Friday, June 27, 2014

Foodist

In the previous post I noted a blog, Summer Tomato, that really resonated. I got the associated book, Foodist, and have started reading it. According to the kindle, I'm 15% of the way through, and I'm loving it. But I'm trying to read it slowly, to really think about it.

I'm loving this because it exactly conforms to what I think. Her influences are my influences: Michael Pollan, Mark Bittman, but also Willpower and the Power of Habit. Her experiences are my experiences, to a limited extent: Atkins, South Beach Diet. Her writing style works for me - she is a neuroscientist and is not afraid of the vocabulary needed to explain things, though she also puts them into more colloquial terms.  And I really like that so far at least, she has not sprinkled the text with little personal stories in boxes ("Janet was typical.
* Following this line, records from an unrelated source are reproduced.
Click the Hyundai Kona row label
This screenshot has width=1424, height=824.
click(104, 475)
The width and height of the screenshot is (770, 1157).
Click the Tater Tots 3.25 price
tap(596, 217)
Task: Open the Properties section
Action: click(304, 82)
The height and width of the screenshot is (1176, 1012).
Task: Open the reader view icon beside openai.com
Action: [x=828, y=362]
She had struggled for years with her weight before coming to me...")  Instead, she runs to lists: "The Top Ten Most Overrated "Health" Foods".  I'm ready and ripe for a change from the mindset I've been in, and this book is helping me crystallize my thinking about what to actually do.

Spoiler alert: her prescription, so far, appears to be eat real food, mostly cooked at home, mindfully. I know this is the thing to do already, and so when not reading, I'm already engaged in an interior dialogue. "I can't cook at home, no time to shop and cook and clean."  At least my last two meals were made at home and featured vegetables and fruit, respectively.  But unlikely I would have done this if I had been going to work this week. Dinner took over an hour to prepare, using foods bought earlier that day that wouldn't have kept. She has promised to help with some of these obstacles, with practical suggestions. We'll see.

Here is how I would characterize my mindset: I've cycled through the same 4-8 pounds for three and a half years, essentially maintaining. This is not a bad thing, since it's more than twenty pounds below where I started. I don't hate the way I look in pictures.  But I'm not really ready to resign myself to thinking this is it for the rest of my life. Instead, I am constantly fixed on how I'm get to get those last fifteen pounds off. And I have found that not trying to lose weight seems to result in gaining weight.  The only way I have actually lost weight in the last three years is strict Atkins. I'm not wild for that now, because it generally works for 3-5 weeks, then fatigue from all the work and planning ahead sets in and I go off it.  I bounce off my rubber floor ten pounds from my goal number. The weight doesn't come roaring back but it does creep back, so back through those same 4-8 pounds I've been recycling.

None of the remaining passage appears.